Да что ты врешь-то! Он ласковый человек. Мы с ним прелюбезно распрощались. Подошел и руку протянул, отвечал Петр Михайлович.
Да как же вам ее не протянуть-то, ежели вы лезете вперед.
Анна Тимофеевна вспылила.
А куда же нам иначе лезть-то, любезный зятюшка? В кухню, что ли? заговорила она. Нет, уж этого не дождетесь. Мы в квартире нашей дочери.
Сделайте одолжение Это квартира моя, а не вашей дочери.
Однако эту квартиру мы обмеблировали! Каждый гвоздик здесь наш.
Был ваш, а теперь мой. И гвоздиками вам нечего хвастаться, потому на это было условие, чтоб вам их вбивать. Вы согласились эти гвоздики вбивать, да, к слову сказать, не все же и вбили их. Лампы одной нет, ковра в гостиной бархатного нет.
Как ковра в гостиной нет? воскликнул Петр Михайлович. А это что?
Да разве это бархатный! Что вы дурака-то строите! Этому ковру вся цена пятнадцать рублей. Эдакие ковры в гостиницах в рублевых номерах стелют, а не в гостиных кладут, и ежели вы любите вашу дочку, то завтра же должны его переменить.
На кухонный половик, изволь, переменю, а уж больше ничего ты от меня не дождешься. Довольно! Ты и так у меня перед венцом, наступя на горло, четыре тысячи вырвал.
Дадите, коли дочка приедет и умолять будет.
Разговор сделался крупным. Оставшиеся гости, чиновники, начали перешептываться между собой. Даже им было как-то неловко. Только отец посаженый принял сторону новобрачного и, поправляя на шее станиславский орден, бормотал себе под нос:
Купчишки! Их дочь благородной сделали, а они в благодарность за это всякие подлоги делают.
Звонок в прихожей. Вернулся какой-то гость из купцов, забывший свои калоши. Надевая свои калоши, он в открытую из прихожей в гостиную дверь кричал:
Нарочно вернулся из трактира за своим добром. А то прислать бы завтра, так, чего доброго, и не отдали бы. «Никаких, мол, ты и калош не оставлял».
Новобрачный бросился в прихожую, чтобы отругаться, но гость уже хлопнул дверью.
Официанты накрыли столы и поставили закуску. Гости присели к столу. Начались тосты. Посаженый отец поднял бокал за здоровье новобрачных.
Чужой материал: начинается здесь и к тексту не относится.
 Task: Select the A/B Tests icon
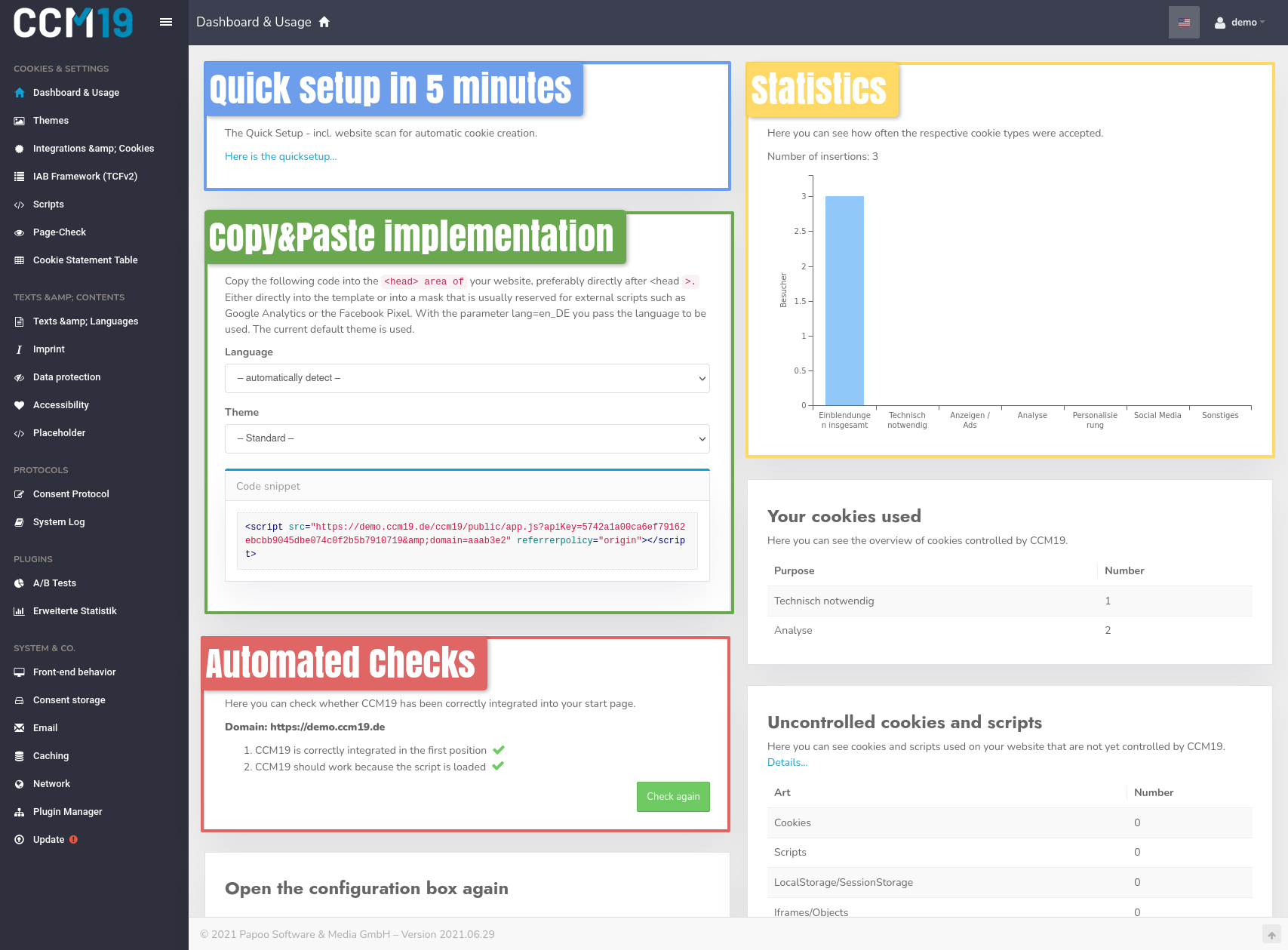tap(19, 583)
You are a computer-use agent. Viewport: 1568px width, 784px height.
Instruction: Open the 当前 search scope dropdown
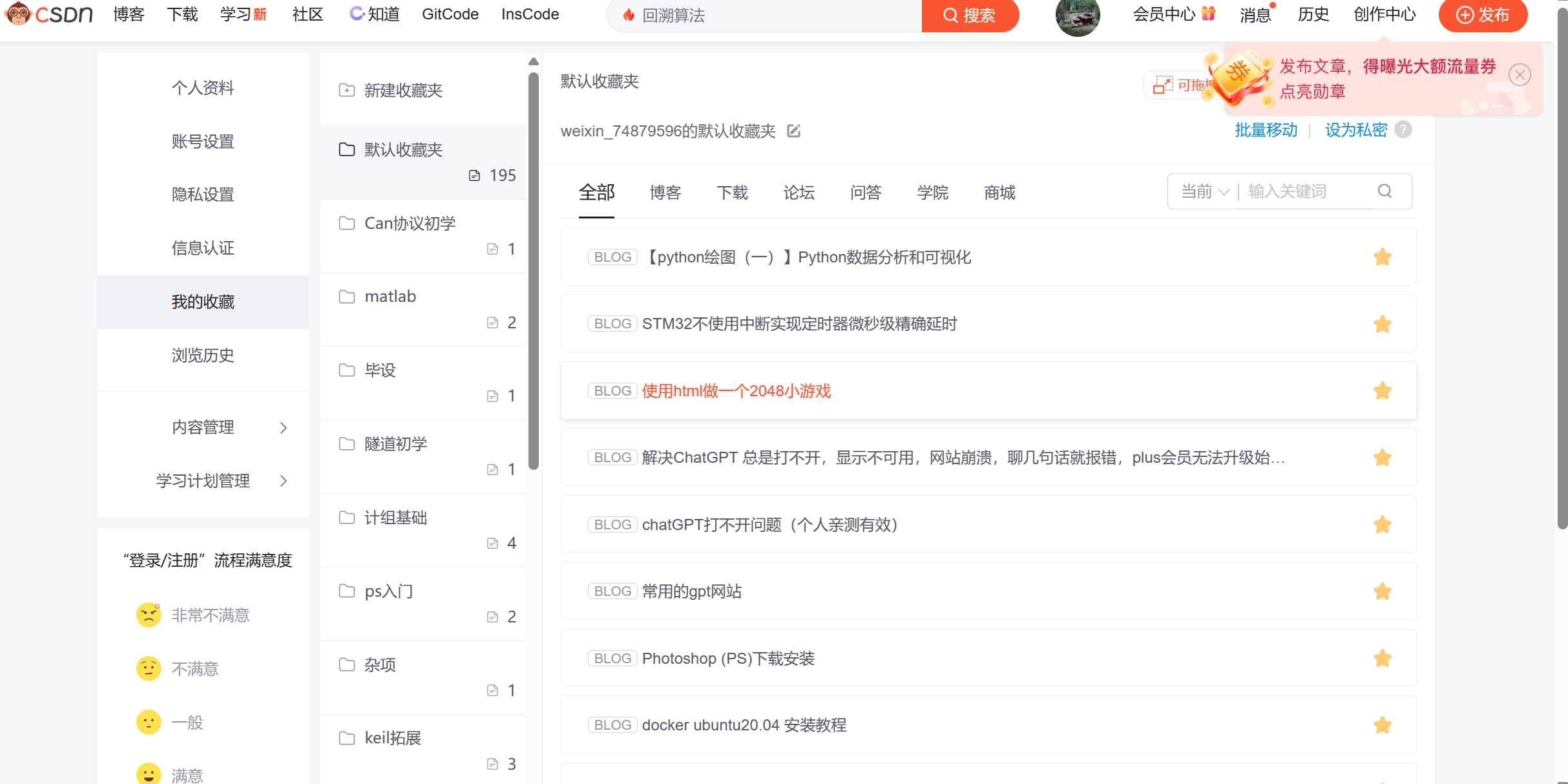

Новобрачный отвечал за здоровье посаженого батюшки и посаженой матушки.
Петр Михайлович, выпивший три-четыре рюмки водки и накачавший в себя смелости, вскочил со стула и во все горло закричал:
Нет уж, позвольте, Порфирий Васильич! Прежде всего пьют за настоящих родителей, а не за посаженых, а настоящие родители мы
Вздор! Пустяки! И не смеете вы мне предписания делать! откликнулся новобрачный. За кого первого хочу пить, за того и пью. Сидите. Ваша очередь впереди.
Нет, уж достаточно сидеть. Будет. Тут у камня так лопнет терпение. Анна Тимофевна! Прощайся с дочкой и идем домой, обратился Петр Михайловиа к жене.
Да и скатертью дорога, ежели в образованном обществе прилично держать себя не умеете, откликнулся новобрачный.